Representatives from Loudoun and Prince William counties, under pressure from local charities that get support from the United Way of the National Capital Area, say moves including the closing of several regional offices demonstrate that their fast-growing suburbs are getting short shrift.
The charity's executive director says the actions are necessary to reduce administrative costs in an organization that has been racked by scandal and financial woes.
In Prince William, Board of County Supervisors Chairman Sean T. Connaughton (R) is pushing a plan that would eliminate United Way's monopoly on soliciting the county's 11,000 employees and replace it with an umbrella agency that would raise money and distribute it to local charities.
"The closing of the [Prince William] office and the dismantling of the structure has sent alarm bells throughout the not-for-profit community in Prince William," Connaughton said.
"We're looking at all options. We would like to stay with [the local United Way] because of their name," said Karen Velez, a regional board member from Loudoun. "Our bottom line out here is what is best for our nonprofits. If we don't have a local presence, who is going to service us?"

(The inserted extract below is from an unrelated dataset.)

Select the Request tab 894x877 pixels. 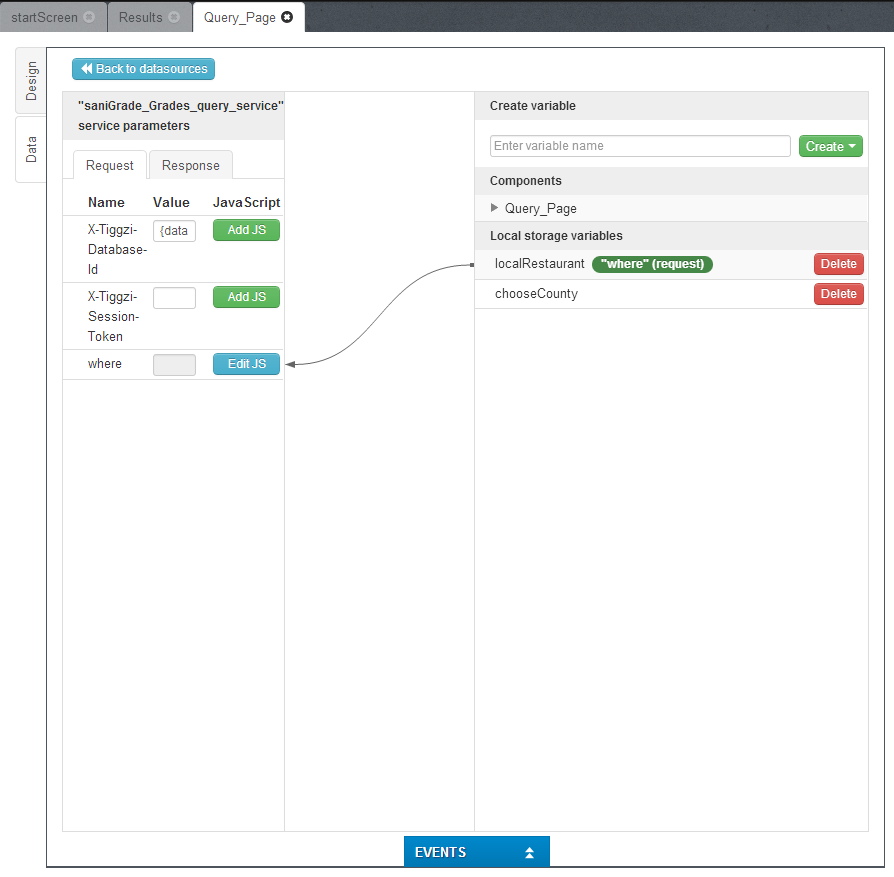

At a meeting of the regional charity's executive board yesterday, some suburban representatives concerned that attention, fundraising and funding efforts would no longer reach the outer areas of region pushed at least to split the Virginia territory into two -- one inside the Capital Beltway and one outside. The regional United Way's chief executive, Charles W. Anderson, agreed to meet with suburban representatives about the plan early next week, a United Way spokesman said.
"No matter whether decisions are made from Washington, D.C., or locally, the important thing to keep in mind is what is best for our local agencies," said Steve Danziger, a regional board member from Prince William. "When all the emotion leaves the room, everyone agrees that has to be done."

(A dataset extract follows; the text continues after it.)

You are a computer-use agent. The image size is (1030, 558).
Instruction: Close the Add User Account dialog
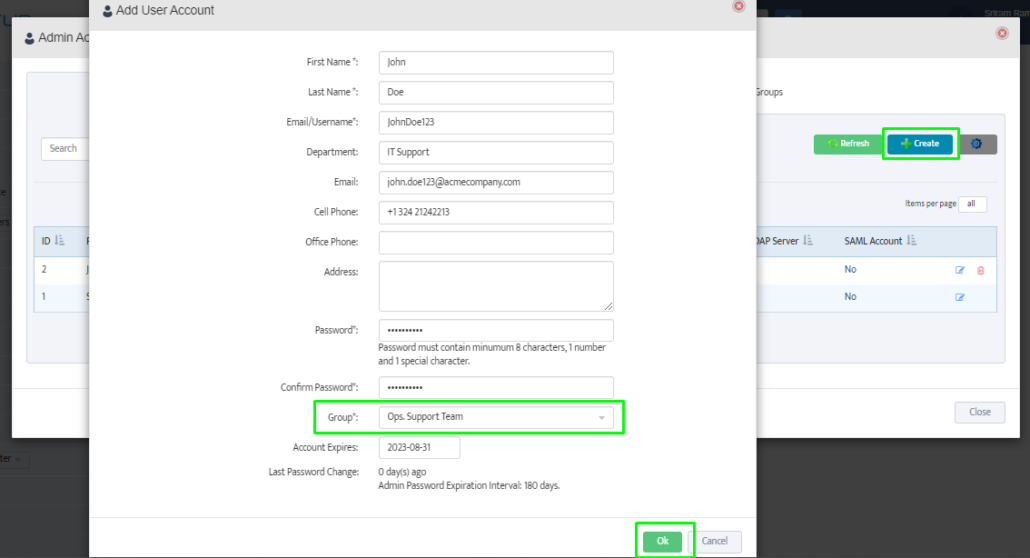(739, 6)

Still, Danziger and nonprofit directors fear the office closings and uncertainty could hamper the United Way's annual campaign, which begins Monday. The local Virginia organizations considered breaking away at the height of financial scandals that rocked United Way two years ago, but they decided to stay and support reform. In May, the former chief executive of the capital region, Oral Suer, was sentenced to 27 months in prison after pleading guilty to defrauding the charity of almost $500,000.
Now some local charities fear that the area United Way is abandoning them.
"Why would I expect a donor in Prince William to contribute to [the capital area United Way] when they are blatantly being told that your community is not their priority?" asked Lindy Garnette, executive director of SERVE Inc., which runs a homeless shelter, food bank and career training center in Manassas. She said the organization's contributions from the United Way dropped from $236,000 two years ago to $110,000 last year.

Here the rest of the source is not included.